Pixel coordinate grounding data:
■ ■ ■ ■ ■ ■ ■

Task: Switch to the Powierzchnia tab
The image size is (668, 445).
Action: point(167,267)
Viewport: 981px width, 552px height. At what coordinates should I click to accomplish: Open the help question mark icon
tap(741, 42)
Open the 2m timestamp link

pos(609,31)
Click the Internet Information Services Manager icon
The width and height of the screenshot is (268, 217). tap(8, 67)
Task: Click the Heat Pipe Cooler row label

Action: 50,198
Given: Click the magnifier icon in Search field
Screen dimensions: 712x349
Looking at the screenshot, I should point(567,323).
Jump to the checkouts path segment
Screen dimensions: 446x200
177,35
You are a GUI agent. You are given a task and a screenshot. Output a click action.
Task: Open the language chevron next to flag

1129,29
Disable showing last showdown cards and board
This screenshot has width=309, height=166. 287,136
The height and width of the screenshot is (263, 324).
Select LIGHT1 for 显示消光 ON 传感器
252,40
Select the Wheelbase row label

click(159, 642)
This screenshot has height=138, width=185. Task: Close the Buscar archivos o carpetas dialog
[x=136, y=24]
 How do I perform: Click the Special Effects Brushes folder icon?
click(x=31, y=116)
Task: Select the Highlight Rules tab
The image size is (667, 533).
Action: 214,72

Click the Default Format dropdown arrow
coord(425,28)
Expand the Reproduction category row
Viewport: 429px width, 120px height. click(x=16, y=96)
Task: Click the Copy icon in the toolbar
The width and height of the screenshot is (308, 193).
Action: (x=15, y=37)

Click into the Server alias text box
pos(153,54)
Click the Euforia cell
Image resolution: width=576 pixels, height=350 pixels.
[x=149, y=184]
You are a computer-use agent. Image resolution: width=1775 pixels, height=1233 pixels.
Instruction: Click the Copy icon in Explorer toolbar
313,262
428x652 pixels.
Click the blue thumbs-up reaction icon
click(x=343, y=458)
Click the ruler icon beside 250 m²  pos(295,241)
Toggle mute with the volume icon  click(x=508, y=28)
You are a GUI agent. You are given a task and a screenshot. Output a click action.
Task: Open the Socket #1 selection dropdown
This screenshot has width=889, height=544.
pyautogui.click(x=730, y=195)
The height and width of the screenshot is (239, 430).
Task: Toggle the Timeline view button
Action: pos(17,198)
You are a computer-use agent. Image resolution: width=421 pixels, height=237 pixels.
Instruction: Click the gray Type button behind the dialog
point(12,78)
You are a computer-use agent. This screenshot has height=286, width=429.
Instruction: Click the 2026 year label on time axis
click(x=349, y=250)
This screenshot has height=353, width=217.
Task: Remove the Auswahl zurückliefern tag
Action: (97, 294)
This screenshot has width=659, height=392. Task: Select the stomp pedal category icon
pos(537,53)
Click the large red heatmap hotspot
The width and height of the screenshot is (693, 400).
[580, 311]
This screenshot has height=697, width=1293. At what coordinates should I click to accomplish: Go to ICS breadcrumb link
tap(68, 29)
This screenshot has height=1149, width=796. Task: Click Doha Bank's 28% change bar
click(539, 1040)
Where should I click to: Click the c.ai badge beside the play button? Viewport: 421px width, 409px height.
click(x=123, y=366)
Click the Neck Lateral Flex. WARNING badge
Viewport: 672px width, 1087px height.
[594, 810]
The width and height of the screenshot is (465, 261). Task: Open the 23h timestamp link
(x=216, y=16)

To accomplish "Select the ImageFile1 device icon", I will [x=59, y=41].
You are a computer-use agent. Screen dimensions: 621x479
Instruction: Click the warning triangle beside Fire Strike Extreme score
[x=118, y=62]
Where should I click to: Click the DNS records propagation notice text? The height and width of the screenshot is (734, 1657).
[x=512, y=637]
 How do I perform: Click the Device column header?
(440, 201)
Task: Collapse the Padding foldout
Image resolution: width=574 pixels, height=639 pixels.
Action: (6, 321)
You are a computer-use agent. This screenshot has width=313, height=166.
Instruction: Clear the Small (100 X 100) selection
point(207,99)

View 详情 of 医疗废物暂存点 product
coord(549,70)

■ ■ ■ ■ ■ ■ ■

# Task description:
All of the entries above should be written out verbatim.

# Expected answer:
Task: Switch to the Powierzchnia tab
The image size is (668, 445).
Action: point(167,267)
Viewport: 981px width, 552px height. At what coordinates should I click to accomplish: Open the help question mark icon
tap(741, 42)
Open the 2m timestamp link

pos(609,31)
Click the Internet Information Services Manager icon
The width and height of the screenshot is (268, 217). tap(8, 67)
Task: Click the Heat Pipe Cooler row label

Action: 50,198
Given: Click the magnifier icon in Search field
Screen dimensions: 712x349
Looking at the screenshot, I should point(567,323).
Jump to the checkouts path segment
Screen dimensions: 446x200
177,35
You are a GUI agent. You are given a task and a screenshot. Output a click action.
Task: Open the language chevron next to flag

1129,29
Disable showing last showdown cards and board
This screenshot has width=309, height=166. 287,136
The height and width of the screenshot is (263, 324).
Select LIGHT1 for 显示消光 ON 传感器
252,40
Select the Wheelbase row label

click(159, 642)
This screenshot has height=138, width=185. Task: Close the Buscar archivos o carpetas dialog
[x=136, y=24]
 How do I perform: Click the Special Effects Brushes folder icon?
click(x=31, y=116)
Task: Select the Highlight Rules tab
The image size is (667, 533).
Action: 214,72

Click the Default Format dropdown arrow
coord(425,28)
Expand the Reproduction category row
Viewport: 429px width, 120px height. click(x=16, y=96)
Task: Click the Copy icon in the toolbar
The width and height of the screenshot is (308, 193).
Action: (x=15, y=37)

Click into the Server alias text box
pos(153,54)
Click the Euforia cell
Image resolution: width=576 pixels, height=350 pixels.
[x=149, y=184]
You are a computer-use agent. Image resolution: width=1775 pixels, height=1233 pixels.
Instruction: Click the Copy icon in Explorer toolbar
313,262
428x652 pixels.
Click the blue thumbs-up reaction icon
click(x=343, y=458)
Click the ruler icon beside 250 m²  pos(295,241)
Toggle mute with the volume icon  click(x=508, y=28)
You are a GUI agent. You are given a task and a screenshot. Output a click action.
Task: Open the Socket #1 selection dropdown
This screenshot has width=889, height=544.
pyautogui.click(x=730, y=195)
The height and width of the screenshot is (239, 430).
Task: Toggle the Timeline view button
Action: pos(17,198)
You are a computer-use agent. Image resolution: width=421 pixels, height=237 pixels.
Instruction: Click the gray Type button behind the dialog
point(12,78)
You are a computer-use agent. This screenshot has height=286, width=429.
Instruction: Click the 2026 year label on time axis
click(x=349, y=250)
This screenshot has height=353, width=217.
Task: Remove the Auswahl zurückliefern tag
Action: (97, 294)
This screenshot has width=659, height=392. Task: Select the stomp pedal category icon
pos(537,53)
Click the large red heatmap hotspot
The width and height of the screenshot is (693, 400).
[580, 311]
This screenshot has height=697, width=1293. At what coordinates should I click to accomplish: Go to ICS breadcrumb link
tap(68, 29)
This screenshot has height=1149, width=796. Task: Click Doha Bank's 28% change bar
click(539, 1040)
Where should I click to: Click the c.ai badge beside the play button? Viewport: 421px width, 409px height.
click(x=123, y=366)
Click the Neck Lateral Flex. WARNING badge
Viewport: 672px width, 1087px height.
[594, 810]
The width and height of the screenshot is (465, 261). Task: Open the 23h timestamp link
(x=216, y=16)

To accomplish "Select the ImageFile1 device icon", I will [x=59, y=41].
You are a computer-use agent. Screen dimensions: 621x479
Instruction: Click the warning triangle beside Fire Strike Extreme score
[x=118, y=62]
Where should I click to: Click the DNS records propagation notice text? The height and width of the screenshot is (734, 1657).
[x=512, y=637]
 How do I perform: Click the Device column header?
(440, 201)
Task: Collapse the Padding foldout
Image resolution: width=574 pixels, height=639 pixels.
Action: (6, 321)
You are a computer-use agent. This screenshot has width=313, height=166.
Instruction: Clear the Small (100 X 100) selection
point(207,99)

View 详情 of 医疗废物暂存点 product
coord(549,70)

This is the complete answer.